▶ Assignment
Your answer must consist of exactly the lines below, starting with the line with "Screen dimensions: 1187x635" and going on through the line with "Task: Open the Shopee Mall bag icon", and nothing else.

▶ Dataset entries
****

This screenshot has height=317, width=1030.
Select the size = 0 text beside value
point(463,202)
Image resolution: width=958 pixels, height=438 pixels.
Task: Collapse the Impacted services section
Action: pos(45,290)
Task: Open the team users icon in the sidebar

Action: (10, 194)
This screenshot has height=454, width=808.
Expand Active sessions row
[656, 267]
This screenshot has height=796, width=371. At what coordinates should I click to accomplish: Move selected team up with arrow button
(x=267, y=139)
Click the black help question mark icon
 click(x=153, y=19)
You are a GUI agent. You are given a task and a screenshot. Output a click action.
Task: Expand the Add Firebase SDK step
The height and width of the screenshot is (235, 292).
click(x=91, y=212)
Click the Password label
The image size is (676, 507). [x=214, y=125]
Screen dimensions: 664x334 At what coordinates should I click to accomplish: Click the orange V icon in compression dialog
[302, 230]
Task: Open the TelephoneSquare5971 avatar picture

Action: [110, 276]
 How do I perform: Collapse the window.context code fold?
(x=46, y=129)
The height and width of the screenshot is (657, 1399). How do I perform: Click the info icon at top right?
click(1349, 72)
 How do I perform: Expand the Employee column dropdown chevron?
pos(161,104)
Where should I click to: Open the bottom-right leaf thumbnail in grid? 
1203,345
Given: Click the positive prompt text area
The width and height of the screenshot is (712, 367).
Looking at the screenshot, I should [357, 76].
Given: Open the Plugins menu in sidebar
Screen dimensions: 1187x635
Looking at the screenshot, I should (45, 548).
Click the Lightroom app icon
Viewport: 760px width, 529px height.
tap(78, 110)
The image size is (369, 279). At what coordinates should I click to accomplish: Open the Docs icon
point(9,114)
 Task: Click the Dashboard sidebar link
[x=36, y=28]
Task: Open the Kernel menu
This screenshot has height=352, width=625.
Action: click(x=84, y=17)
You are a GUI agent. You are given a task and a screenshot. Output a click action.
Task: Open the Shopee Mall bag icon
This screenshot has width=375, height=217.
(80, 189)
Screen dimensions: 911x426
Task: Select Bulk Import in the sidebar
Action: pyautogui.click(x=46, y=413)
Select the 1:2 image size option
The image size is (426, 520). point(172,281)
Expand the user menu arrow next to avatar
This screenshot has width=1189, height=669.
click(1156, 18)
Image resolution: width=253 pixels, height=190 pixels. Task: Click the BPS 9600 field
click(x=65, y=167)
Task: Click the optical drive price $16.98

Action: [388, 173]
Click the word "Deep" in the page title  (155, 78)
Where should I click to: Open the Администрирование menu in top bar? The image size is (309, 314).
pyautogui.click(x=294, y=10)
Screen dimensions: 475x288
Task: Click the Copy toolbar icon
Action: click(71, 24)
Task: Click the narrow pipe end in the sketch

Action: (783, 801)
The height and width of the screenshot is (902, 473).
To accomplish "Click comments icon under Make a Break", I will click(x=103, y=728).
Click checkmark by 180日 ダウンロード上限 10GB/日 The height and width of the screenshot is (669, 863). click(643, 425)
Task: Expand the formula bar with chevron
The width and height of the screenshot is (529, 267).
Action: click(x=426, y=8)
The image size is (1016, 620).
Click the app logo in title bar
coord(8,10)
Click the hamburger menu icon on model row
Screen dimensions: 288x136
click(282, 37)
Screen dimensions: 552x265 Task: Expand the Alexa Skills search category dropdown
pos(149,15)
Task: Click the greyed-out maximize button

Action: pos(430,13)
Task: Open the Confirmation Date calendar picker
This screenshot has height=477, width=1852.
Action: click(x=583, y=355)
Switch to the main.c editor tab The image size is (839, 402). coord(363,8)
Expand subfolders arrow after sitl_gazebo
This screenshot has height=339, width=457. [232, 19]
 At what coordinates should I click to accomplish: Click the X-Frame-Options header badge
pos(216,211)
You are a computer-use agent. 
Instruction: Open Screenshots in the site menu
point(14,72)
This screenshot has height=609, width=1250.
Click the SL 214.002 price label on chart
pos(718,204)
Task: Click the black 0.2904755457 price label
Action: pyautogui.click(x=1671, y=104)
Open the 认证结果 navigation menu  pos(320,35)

****

▶ Problem solution
Screen dimensions: 1187x635
Looking at the screenshot, I should (45, 548).
Click the Lightroom app icon
Viewport: 760px width, 529px height.
tap(78, 110)
The image size is (369, 279). At what coordinates should I click to accomplish: Open the Docs icon
point(9,114)
 Task: Click the Dashboard sidebar link
[x=36, y=28]
Task: Open the Kernel menu
This screenshot has height=352, width=625.
Action: click(x=84, y=17)
You are a GUI agent. You are given a task and a screenshot. Output a click action.
Task: Open the Shopee Mall bag icon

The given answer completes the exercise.